Supply the number of lines in the data below that hold "icon", and let that number be the whole answer.

--- DATA FOR PROCESSING Enclosed Below ---

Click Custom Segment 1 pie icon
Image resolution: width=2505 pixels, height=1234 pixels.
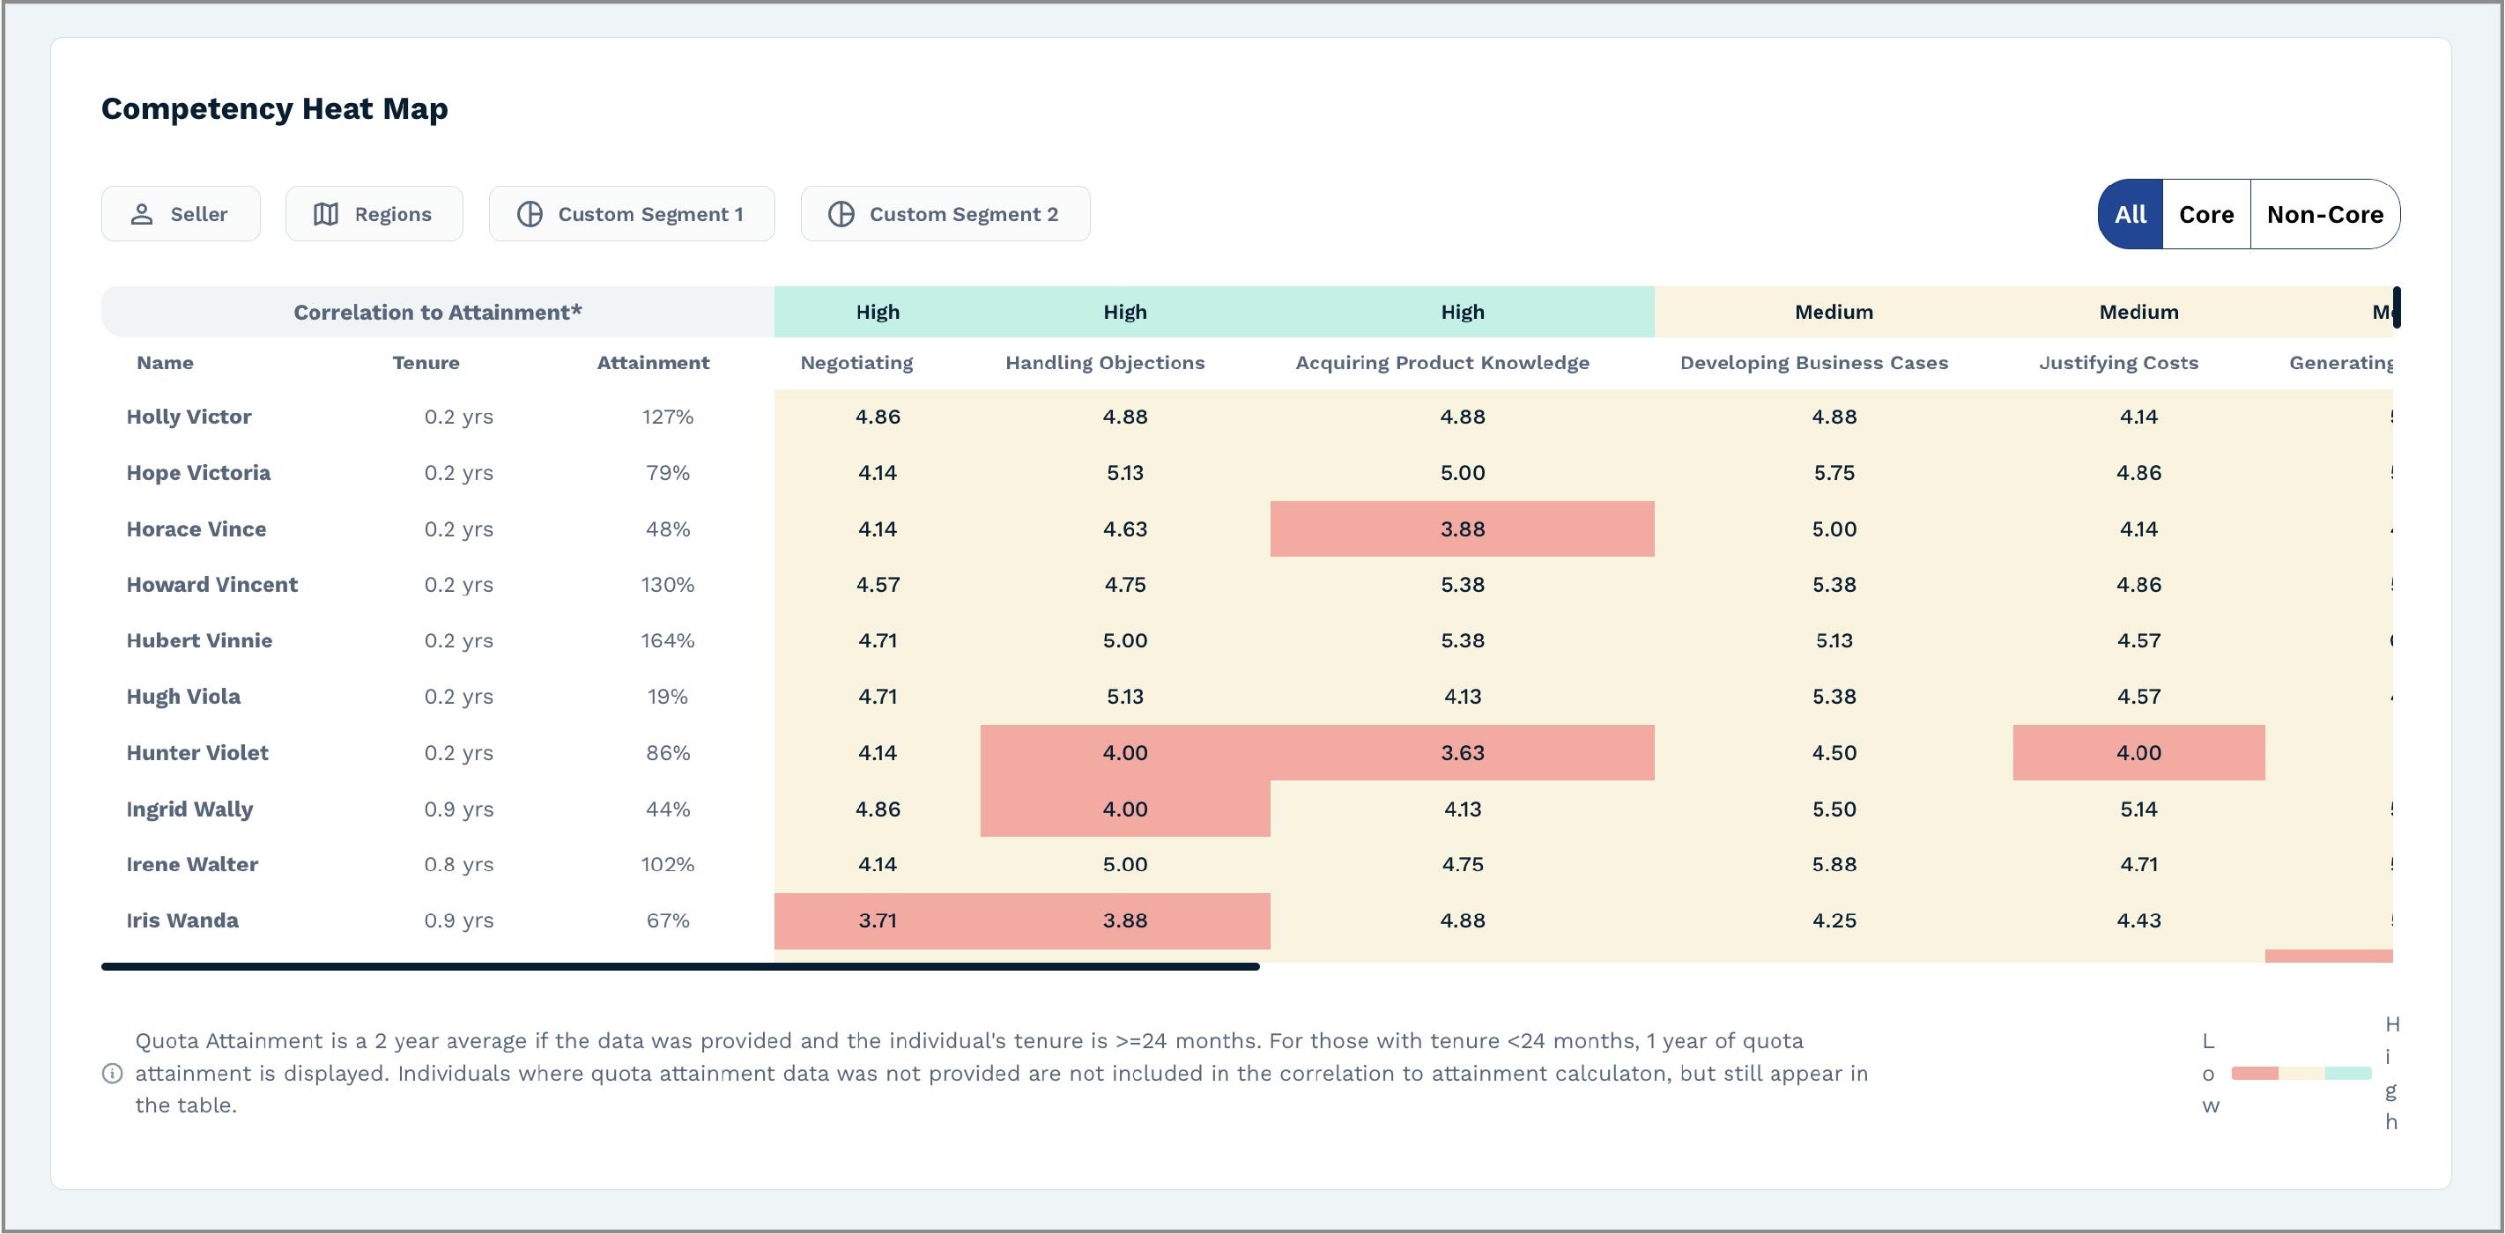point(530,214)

--- End of Enclosed DATA FOR PROCESSING ---
--- DATA FOR PROCESSING Enclosed Below ---

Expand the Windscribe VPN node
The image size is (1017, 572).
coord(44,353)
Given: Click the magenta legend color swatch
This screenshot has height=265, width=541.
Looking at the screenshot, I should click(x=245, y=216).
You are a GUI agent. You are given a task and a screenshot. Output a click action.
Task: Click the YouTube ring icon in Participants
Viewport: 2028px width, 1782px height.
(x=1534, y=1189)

--- End of Enclosed DATA FOR PROCESSING ---
--- DATA FOR PROCESSING Enclosed Below ---

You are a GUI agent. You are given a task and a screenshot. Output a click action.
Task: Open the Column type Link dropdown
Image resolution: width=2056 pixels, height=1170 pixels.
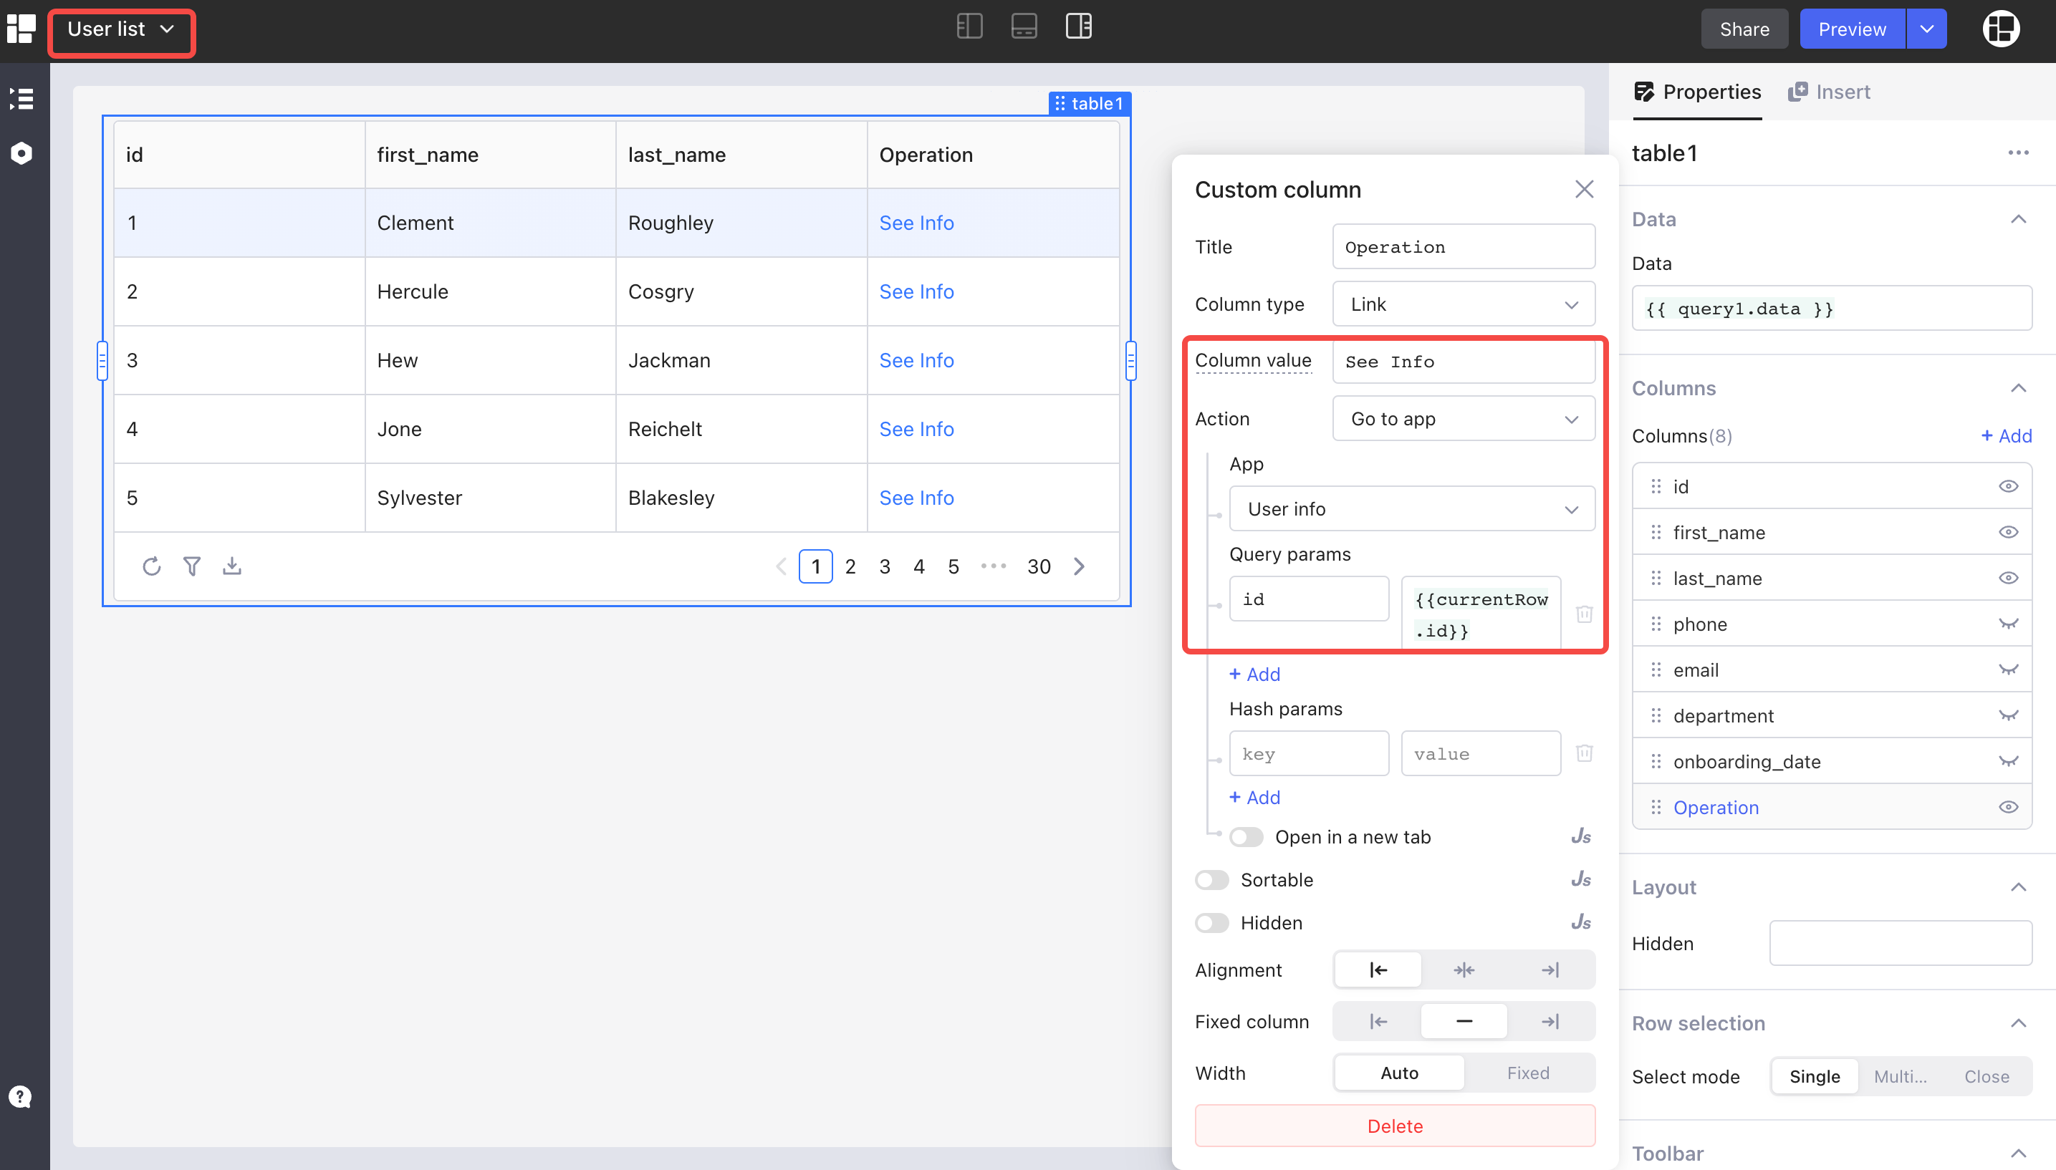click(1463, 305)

--- End of Enclosed DATA FOR PROCESSING ---

# [SOLUTION]
2